In the records below, the line containing "[Submit search] (1166, 476)" is the first to keep. Retype it and all later lines exactly, through the end.

» **Records shown**
______________________________

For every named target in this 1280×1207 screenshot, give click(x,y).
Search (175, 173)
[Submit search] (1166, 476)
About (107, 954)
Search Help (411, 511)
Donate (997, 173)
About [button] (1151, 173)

______________________________

» **Solution to this problem**
[Submit search] (1166, 476)
About (107, 954)
Search Help (411, 511)
Donate (997, 173)
About [button] (1151, 173)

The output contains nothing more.